The other big front page stories are Islamic State and ebola.
Le Figaro says Turkish timidity on sending ground troops across the border to face islamist militants in Syria is starting to annoy Washington, which isn't keen to send ground troops either. The problem is that the current allied air offensive is proving worse than useless against the unholy warriors. The bombing is hurting civilians, destroying infrastructure and, crucially, alienating moderate muslim opinion which fears and detests Islamic State as much and for the same reasons as the rest of us.
Interviewed in Le Figaro, US General Michael Barbero says the current strategy is a dead end. The allies should have started with thousands of men on the ground, in order to have a source of reliable information about enemy positions and organisation.
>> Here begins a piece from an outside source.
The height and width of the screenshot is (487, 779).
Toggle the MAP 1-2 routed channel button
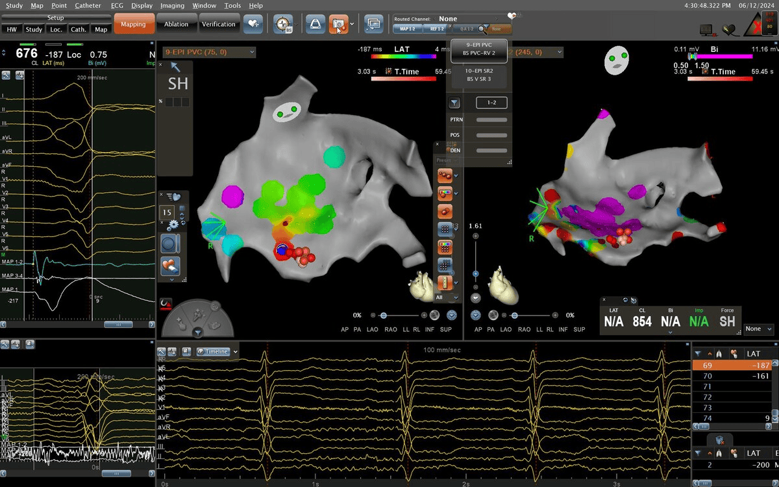(408, 29)
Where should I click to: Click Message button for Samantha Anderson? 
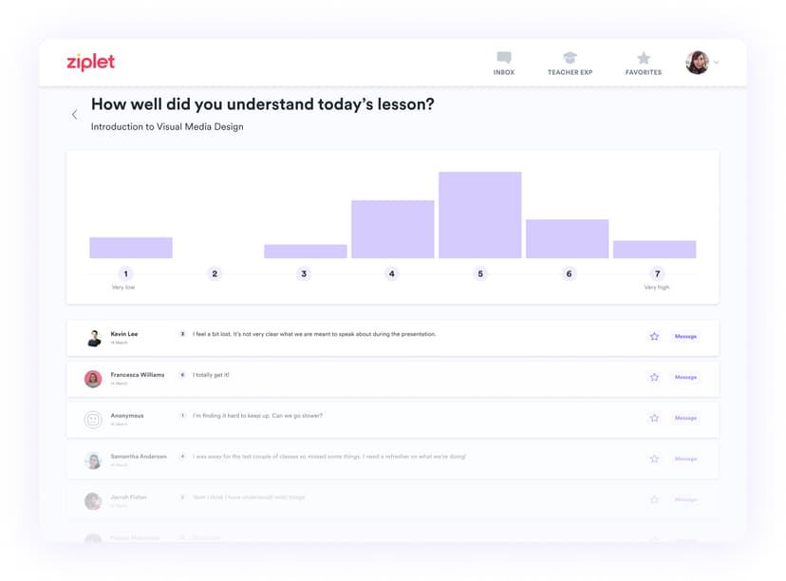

That's what the US did in Vietnam in the 1950s, and they ended up losing a twenty-year war despite committing 160,000 young Americans to the ground effort.
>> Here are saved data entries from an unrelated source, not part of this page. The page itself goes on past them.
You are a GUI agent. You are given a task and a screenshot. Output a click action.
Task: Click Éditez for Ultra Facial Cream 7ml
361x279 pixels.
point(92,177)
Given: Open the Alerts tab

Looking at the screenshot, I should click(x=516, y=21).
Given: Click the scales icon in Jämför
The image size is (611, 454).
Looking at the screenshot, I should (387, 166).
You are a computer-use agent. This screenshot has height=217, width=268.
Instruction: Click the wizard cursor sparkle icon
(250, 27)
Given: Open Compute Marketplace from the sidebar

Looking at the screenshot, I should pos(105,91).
La Croix reports from Guinea-Conakry, at the heart of the ebola epidemic. The catholic daily points out that, in addition to the ease of infection, there's an enormous emotional charge in the affected regions, with the fear of death leading to stigmatisation. Even health professionals are suffering that emotional strain, which can't help them to work efficiently.
On inside pages, Le Monde takes a look at how things are shaping up for the in-coming European Commission.
We know that former Luxembourg Prime Minister, Jean-Claude Junker, will be the boss, replacing jolly old José Manuel Barroso.
Yesterday, the parliamentary vetting body decided by 32 votes to 12 that former French Finance Minister, Pierre Moscovici, was competent to take up the job as European Economic Affairs Commissioner.
But there does appear to have been a bit of horse-trading behind the scenes to secure that decision.
Le Monde notes that Spain's Miguel Arias Cañete got the job as Energy Commissioner, despite being up to his hind legs in links to the Spanish petrol industry. This, says the centrist paper, is because the right-wing European Popular Party agreed to support Moscovici only if the socialist bloc would vote for Cañete. So Europe now has a failed Economics Minister to look after its money, and a right-wing, anti-European former oil magnate looking after energy. People wonder why voters don't take European political institutions more seriously?
Oh, and our friend Jonathan Hill, the British former City of London lobbyist who did some of his best work to block European efforts to cap financial salaries, and who failed his first oral at the European Parliament last week because he didn't know the difference between a BitCoin and a badger, got through on a second hearing. Hill is now Europe's man in charge of financial services. We're laughing!